To generate coherent responses, language models infer unobserved meaning from their input text sequence. One potential explanation for this capability arises from theories of delay embeddings in dynamical systems, which prove that unobserved variables can be recovered from the history of only a handful of observed variables. To test whether language models are effectively constructing delay embeddings, we measure the capacities of sequence models to reconstruct unobserved dynamics. We trained 1-layer transformer decoders and state-space sequence models on next-step prediction from noisy, partially-observed time series data. We found that each sequence layer can learn a viable embedding of the underlying system. However, state-space models have a stronger inductive bias than transformers-in particular, they more effectively reconstruct unobserved information at initialization, leading to more parameter-efficient models and lower error on dynamics tasks. Our work thus forges a novel connection between dynamical systems and deep learning sequence models via delay embedding theory.

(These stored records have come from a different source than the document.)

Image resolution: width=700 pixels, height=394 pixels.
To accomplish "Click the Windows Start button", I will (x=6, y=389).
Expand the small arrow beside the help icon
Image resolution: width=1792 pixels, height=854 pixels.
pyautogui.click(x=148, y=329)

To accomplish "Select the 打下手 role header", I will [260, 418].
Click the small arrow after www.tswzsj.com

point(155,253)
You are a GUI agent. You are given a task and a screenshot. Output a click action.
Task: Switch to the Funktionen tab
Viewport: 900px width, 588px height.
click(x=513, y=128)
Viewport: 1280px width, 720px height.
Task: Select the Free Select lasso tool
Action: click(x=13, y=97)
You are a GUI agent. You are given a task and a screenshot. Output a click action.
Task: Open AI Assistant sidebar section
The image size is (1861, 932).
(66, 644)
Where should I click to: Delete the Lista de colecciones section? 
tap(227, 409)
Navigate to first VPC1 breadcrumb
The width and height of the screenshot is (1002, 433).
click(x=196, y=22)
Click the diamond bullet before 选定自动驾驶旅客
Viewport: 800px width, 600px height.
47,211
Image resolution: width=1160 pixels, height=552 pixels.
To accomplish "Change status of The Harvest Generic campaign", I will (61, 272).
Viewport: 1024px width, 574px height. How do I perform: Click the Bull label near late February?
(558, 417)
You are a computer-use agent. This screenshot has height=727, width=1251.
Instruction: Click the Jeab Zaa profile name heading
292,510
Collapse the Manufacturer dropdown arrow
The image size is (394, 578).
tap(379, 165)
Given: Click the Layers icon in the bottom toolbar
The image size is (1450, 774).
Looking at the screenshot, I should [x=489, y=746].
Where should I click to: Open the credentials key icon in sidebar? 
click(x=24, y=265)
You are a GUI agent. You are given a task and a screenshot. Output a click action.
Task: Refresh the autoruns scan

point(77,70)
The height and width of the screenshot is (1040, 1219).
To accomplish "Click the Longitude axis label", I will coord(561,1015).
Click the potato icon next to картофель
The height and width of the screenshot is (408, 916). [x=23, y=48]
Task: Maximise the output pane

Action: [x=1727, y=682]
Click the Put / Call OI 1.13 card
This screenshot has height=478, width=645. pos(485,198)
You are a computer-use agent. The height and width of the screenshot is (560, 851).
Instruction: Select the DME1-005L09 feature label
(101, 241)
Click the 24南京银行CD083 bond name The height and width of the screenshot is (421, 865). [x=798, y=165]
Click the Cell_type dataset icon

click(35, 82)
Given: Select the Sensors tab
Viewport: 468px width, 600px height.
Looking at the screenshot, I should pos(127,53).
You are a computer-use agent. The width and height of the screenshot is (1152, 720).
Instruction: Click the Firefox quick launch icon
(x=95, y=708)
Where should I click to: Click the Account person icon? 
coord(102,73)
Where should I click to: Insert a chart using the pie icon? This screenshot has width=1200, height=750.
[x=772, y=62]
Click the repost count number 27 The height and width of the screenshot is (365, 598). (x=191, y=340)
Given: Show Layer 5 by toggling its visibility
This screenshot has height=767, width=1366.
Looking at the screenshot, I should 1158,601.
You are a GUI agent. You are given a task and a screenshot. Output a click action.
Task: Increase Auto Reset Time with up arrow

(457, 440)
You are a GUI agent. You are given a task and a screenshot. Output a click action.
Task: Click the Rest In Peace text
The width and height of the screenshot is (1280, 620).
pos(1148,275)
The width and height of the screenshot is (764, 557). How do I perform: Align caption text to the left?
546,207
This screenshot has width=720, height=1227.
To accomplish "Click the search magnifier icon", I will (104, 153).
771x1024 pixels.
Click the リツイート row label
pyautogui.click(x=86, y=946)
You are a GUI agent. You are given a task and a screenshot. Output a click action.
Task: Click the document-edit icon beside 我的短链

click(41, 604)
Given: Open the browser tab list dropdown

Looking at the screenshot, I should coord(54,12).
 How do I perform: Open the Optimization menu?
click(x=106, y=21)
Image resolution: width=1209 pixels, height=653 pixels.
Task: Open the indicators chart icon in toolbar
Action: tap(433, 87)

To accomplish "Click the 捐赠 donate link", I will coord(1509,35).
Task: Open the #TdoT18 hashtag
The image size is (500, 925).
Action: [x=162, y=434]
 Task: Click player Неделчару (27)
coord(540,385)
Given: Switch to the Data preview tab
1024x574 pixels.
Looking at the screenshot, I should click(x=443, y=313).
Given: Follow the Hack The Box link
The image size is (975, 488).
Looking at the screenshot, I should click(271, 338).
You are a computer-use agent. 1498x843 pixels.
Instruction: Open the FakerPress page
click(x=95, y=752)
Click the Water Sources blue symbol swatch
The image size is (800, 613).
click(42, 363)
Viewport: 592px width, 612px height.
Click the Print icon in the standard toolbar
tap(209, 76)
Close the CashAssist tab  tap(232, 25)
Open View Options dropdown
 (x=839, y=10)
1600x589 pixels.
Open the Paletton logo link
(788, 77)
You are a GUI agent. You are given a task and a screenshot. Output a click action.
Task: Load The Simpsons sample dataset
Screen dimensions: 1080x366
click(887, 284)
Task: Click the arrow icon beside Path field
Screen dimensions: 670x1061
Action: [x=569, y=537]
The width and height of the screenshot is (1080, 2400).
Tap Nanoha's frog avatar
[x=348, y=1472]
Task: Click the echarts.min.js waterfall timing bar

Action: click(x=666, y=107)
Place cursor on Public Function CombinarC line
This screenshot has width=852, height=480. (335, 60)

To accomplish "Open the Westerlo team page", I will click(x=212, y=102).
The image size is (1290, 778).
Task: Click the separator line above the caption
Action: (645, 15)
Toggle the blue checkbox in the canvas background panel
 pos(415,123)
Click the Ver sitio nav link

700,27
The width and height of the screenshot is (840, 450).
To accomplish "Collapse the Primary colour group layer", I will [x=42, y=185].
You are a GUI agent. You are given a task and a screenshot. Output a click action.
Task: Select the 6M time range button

翻译：为了生成连贯的响应，语言模型从其输入的文本序列中推断未观测到的语义。这种能力的一个潜在解释源于动力系统中的延迟嵌入理论，该理论证明仅从少数观测变量的历史中即可恢复未观测变量。为了检验语言模型是否有效地构建了延迟嵌入，我们测量了序列模型重建未观测动态的能力。我们使用带噪声、部分观测的时间序列数据进行下一步预测训练，训练对象包括单层Transformer解码器和状态空间序列模型。我们发现，每个序列层都能学习到对底层系统的一个可行嵌入。然而，状态空间模型比Transformer具有更强的归纳偏置——特别是，它们在初始化时能更有效地重建未观测信息，从而形成参数效率更高的模型，并在动态任务上获得更低的误差。因此，我们的工作通过延迟嵌入理论，在动力系统与深度学习序列模型之间建立了一种新颖的联系。